Buried Alive is a paraphrase of Poe’s short story “The Premature Burial,” with modern twists. Baritone Christopher Burchett brought a powerful voice to the role of Victor, an artist haunted by nightmares that he would be mistaken for dead and buried alive. Soprano Sara Gartland was his wife Elena, deeply concerned about her husband’s descent into madness. Musically, Myers’s score was deeply affective, with special mention for the trio in the embalming scene (a darkly humorous gigue sung with great panache by mezzo-soprano Jennifer Feinstein, tenor Jonathan Blalock, and soprano Caroline Worra) and Victor’s aria “O death.” On stage but silent for most of the proceedings was bass Nathan Stark’s gravedigger, who provided the narrative frame. (The general manager apologized on behalf of Stark just before the opera, saying he was under the weather. You would not have known this from the performance, however.) Long’s libretto captures the feel of Poe’s original, and in some cases uses words drawn explicitly from the story.

Embedded
takes “The Cask of Amontillado” and spins it into a satirical look at TV news, fame, and aging. Caroline Worra showed considerable skill as news anchor Sylvia Malow, the “most trusted name in news.” Jonathan Blalock brought humor, clarity, and a huge makeup case as Sylvia’s assistant Maurice. Sara Gartland was the up-and-coming “reporter on the go,” Victoria Reilly, whom Sylvia (rightly so, as it turns out) views as a threat. Christopher Burchett was the producer for the newscast (and an implied paramour for Victoria, helping her move up the ranks to dethrone Sylvia). Jennifer Feinstein did double duty as the camerawoman for the newscast and as the voice of the GPS (without giving away too much of the plot, a GPS is involved). Rounding out the cast, Nathan Stark played the Italian terrorist Montresor (a nod to the narrator/protagonist of Poe’s short story). This was grand opera in miniature, with Soluri’s inventive score flowing seamlessly to and from cheesy cable-news promo music, a witty and inventive tango involving Sylvia, Montresor, and cell phones, and a soaring aria. This is Sylvia’s story; indeed, the opera is almost a monodrama for soprano, and it was done with amazing skill by Worra, who should be a household name in the world of opera. Librettist Breevort inverts Poe’s original plot – without giving away too much, the alleged victim achieves a triumph of sorts over the killer and other demons.

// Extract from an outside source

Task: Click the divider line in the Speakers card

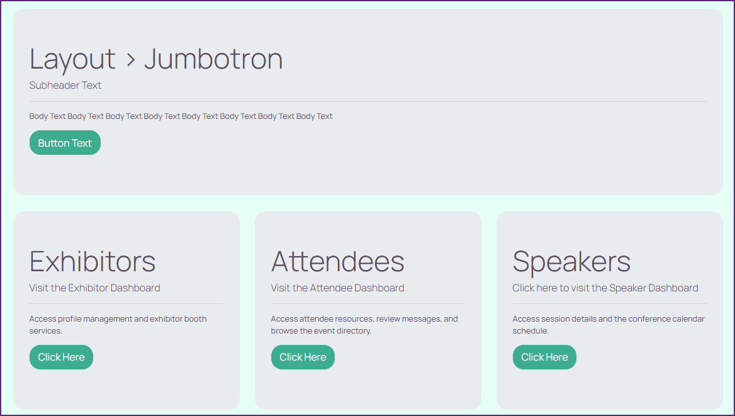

Both works showed skillful direction both on stage (Lawrence Edelson directed Buried Alive, Sam Helfrich directed Embedded) and in the pit (where maestro Kostis Protopapas led a chamber orchestra of eighteen players). The staging, by Zane Pihlstrom, was contemporary without being overwrought or gimmicky. A group of suspended screens and one larger, more rectangular surface were used to great effect in both works, with Victor’s madness shown in abstract designs and close-ups of a human eye in the first work, and wonderfully meta newscasts in the second (I wish CNN would run a story on a fight for the remains of Edgar Allan Poe!).

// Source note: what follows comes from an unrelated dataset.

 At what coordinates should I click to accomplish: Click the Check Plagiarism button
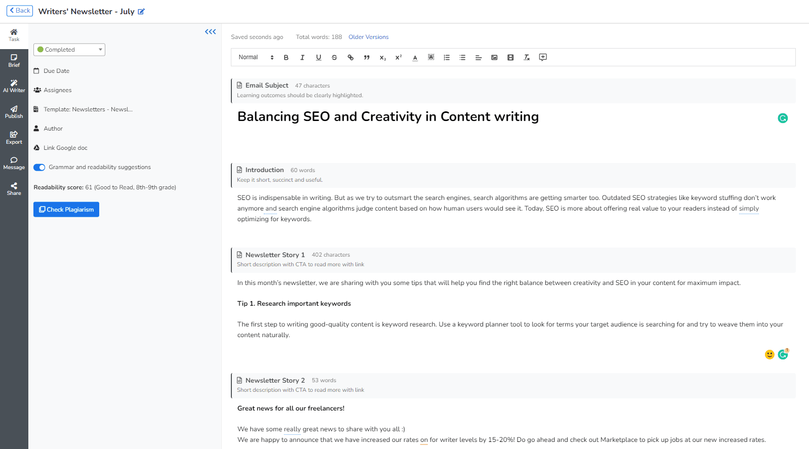[x=66, y=210]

As many major American opera companies are leaving the scene, perhaps it will be up to these smaller companies (F-M Opera’s annual budget is less than $500,000) to maintain the long tradition of commissioning new operatic works. Audience response was overwhelmingly positive, and the Reineke Festival Concert Hall on the campus of North Dakota State University was filled to near-capacity. There was nothing parochial or low-rent about this production. There is an audience for new opera, and perhaps it is in unexpected places like Fargo.